» GIVEN PROBLEM A: Copy the passage of the Rusesabagina article between "The main story in Paul" and "difference in ethnicity.", inclusive, word for word.

Kagame’s Abduction of Rusesabagina Renewed Interest and Enthusiasm for “An Ordinary Man,” a Must-Read Book for all who Envision a Rwanda Free from Tribal Dictatorships

Paul Rusesabagina, a prominent government critic, attends a court hearing in Kigali, Rwanda on February 26, 2021. Rwanda’s High Court Chamber for International and Cross-border Crimes ruled that it has jurisdiction to try him. © 2021 AP Photo/Muhizi Olivie

By David Himbara

Paul Rusesabagina’s autobiography An Ordinary Man, is no ordinary book. Besides telling the story of how Rusesabagina saved lives during the 1994 genocide, An Ordinary Man challenges Rwandans to step forward and rescue their country from ethnic-based dictatorships. As Rusesabagina explains, in Rwanda power passes from one violent ethnic-based regime onto the next “with neither side learning anything from the ashes and bodies.” He calls upon Rwandans untainted by ethnic ideologies to engage in a forthright conversation on a shared purpose which, in his own words “never happened, not once in Rwandan history.” Rusesabagina’s portrayal of all post-independence regimes in Rwanda as manifestations of “corrupt ethnic visions” is exemplary among Rwandan activists who determinedly see no wrong in their “own” ethnic dictatorship. Rusesabagina’s abduction by General Paul Kagame’s regime has a silver lining – renewed interest and enthusiasm for the perceptiveness embedded in the book, An Ordinary Man.

The main story in Paul Rusesabagina’s An Ordinary Man is his role in saving lives during the 1994 genocide

Rwanda’s iron-fisted ruler, General Paul Kagame, abducted Paul Rusesabagina from Dubai in September 2020 in an act that has put a spotlight on Rwandan unhinged politics. This episode renewed interest and enthusiasm in Rusesabagina’s autobiography, An Ordinary Man. The main story in An Ordinary Man, is widely known, thanks in large part to the acclaimed film, Hotel Rwanda, based on this work. The book describes Rusesabagina’s experience during the one hundred days of mass murder in 1994, when all hell broke loose, forcing Rwandans into a terrible choice – kill or be killed. Neighbours who had lived side by side in relative peace suddenly hacked each other with machetes over a supposed difference in ethnicity.

The context of An Ordinary Man is the period leading to the 1994 genocide in which the government of the Hutu dictator, General Juvénal Habyarimana, through insidious radio broadcasts, spread hate propaganda against the Tutsi. The radio broadcasters would say things to stir up the Hutu to violence against the Tutsi, who formerly made up the ruling elite in Rwanda and are supposedly a taller group of people with slenderer noses than the Hutu. The broadcasters referred to the height of the Tutsi, dehumanizing and killing them by comparing them to tall trees. “Do your work,” the announcers would say. “Clean your neighborhood of brush. Cut the tall trees.”

» GIVEN PROBLEM B: Repeat verbatim the rows below, between the lines holding "At what coordinates should I click to accomplish: Open" and "Looking at the screenshot, I should [x=1357, y=436].", inclusive.

» EXCERPTED RECORDS:
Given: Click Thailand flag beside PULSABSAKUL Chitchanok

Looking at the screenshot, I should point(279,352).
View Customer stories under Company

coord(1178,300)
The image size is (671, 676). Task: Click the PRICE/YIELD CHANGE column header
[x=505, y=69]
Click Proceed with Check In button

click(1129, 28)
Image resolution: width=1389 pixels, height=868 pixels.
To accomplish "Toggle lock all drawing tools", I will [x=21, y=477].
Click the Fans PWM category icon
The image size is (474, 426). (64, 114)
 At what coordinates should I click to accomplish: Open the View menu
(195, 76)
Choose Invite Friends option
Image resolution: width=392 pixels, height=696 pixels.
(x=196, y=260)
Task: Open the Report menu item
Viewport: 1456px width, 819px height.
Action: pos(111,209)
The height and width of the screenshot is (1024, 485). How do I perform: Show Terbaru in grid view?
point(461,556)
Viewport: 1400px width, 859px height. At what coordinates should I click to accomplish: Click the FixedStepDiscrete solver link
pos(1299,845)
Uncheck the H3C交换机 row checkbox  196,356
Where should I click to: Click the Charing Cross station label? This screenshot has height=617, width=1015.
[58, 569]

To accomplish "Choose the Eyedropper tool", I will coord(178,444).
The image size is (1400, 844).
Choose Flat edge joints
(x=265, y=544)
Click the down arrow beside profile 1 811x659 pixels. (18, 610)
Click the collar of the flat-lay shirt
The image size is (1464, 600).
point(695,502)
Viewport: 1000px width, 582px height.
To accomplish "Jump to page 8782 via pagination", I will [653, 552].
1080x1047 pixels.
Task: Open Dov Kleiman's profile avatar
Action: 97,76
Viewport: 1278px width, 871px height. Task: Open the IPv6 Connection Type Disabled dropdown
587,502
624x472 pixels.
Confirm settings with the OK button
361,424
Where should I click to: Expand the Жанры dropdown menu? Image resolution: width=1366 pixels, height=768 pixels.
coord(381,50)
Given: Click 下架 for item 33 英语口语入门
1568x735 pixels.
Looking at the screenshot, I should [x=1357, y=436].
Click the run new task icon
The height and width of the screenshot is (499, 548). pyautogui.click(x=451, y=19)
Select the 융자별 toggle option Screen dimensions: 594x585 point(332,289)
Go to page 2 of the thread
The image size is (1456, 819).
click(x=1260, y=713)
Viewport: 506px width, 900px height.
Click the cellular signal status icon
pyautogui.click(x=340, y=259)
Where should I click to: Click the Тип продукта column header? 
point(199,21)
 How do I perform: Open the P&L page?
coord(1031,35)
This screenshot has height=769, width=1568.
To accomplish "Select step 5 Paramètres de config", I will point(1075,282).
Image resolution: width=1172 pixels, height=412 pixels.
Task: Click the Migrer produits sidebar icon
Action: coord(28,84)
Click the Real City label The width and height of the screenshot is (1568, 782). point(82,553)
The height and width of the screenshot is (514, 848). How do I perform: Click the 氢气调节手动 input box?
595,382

» WRITTEN SOLUTION A:
The main story in Paul Rusesabagina’s An Ordinary Man is his role in saving lives during the 1994 genocide

Rwanda’s iron-fisted ruler, General Paul Kagame, abducted Paul Rusesabagina from Dubai in September 2020 in an act that has put a spotlight on Rwandan unhinged politics. This episode renewed interest and enthusiasm in Rusesabagina’s autobiography, An Ordinary Man. The main story in An Ordinary Man, is widely known, thanks in large part to the acclaimed film, Hotel Rwanda, based on this work. The book describes Rusesabagina’s experience during the one hundred days of mass murder in 1994, when all hell broke loose, forcing Rwandans into a terrible choice – kill or be killed. Neighbours who had lived side by side in relative peace suddenly hacked each other with machetes over a supposed difference in ethnicity.

» WRITTEN SOLUTION B:
 At what coordinates should I click to accomplish: Open the View menu
(195, 76)
Choose Invite Friends option
Image resolution: width=392 pixels, height=696 pixels.
(x=196, y=260)
Task: Open the Report menu item
Viewport: 1456px width, 819px height.
Action: pos(111,209)
The height and width of the screenshot is (1024, 485). How do I perform: Show Terbaru in grid view?
point(461,556)
Viewport: 1400px width, 859px height. At what coordinates should I click to accomplish: Click the FixedStepDiscrete solver link
pos(1299,845)
Uncheck the H3C交换机 row checkbox  196,356
Where should I click to: Click the Charing Cross station label? This screenshot has height=617, width=1015.
[58, 569]

To accomplish "Choose the Eyedropper tool", I will coord(178,444).
The image size is (1400, 844).
Choose Flat edge joints
(x=265, y=544)
Click the down arrow beside profile 1 811x659 pixels. (18, 610)
Click the collar of the flat-lay shirt
The image size is (1464, 600).
point(695,502)
Viewport: 1000px width, 582px height.
To accomplish "Jump to page 8782 via pagination", I will [653, 552].
1080x1047 pixels.
Task: Open Dov Kleiman's profile avatar
Action: 97,76
Viewport: 1278px width, 871px height. Task: Open the IPv6 Connection Type Disabled dropdown
587,502
624x472 pixels.
Confirm settings with the OK button
361,424
Where should I click to: Expand the Жанры dropdown menu? Image resolution: width=1366 pixels, height=768 pixels.
coord(381,50)
Given: Click 下架 for item 33 英语口语入门
1568x735 pixels.
Looking at the screenshot, I should [x=1357, y=436].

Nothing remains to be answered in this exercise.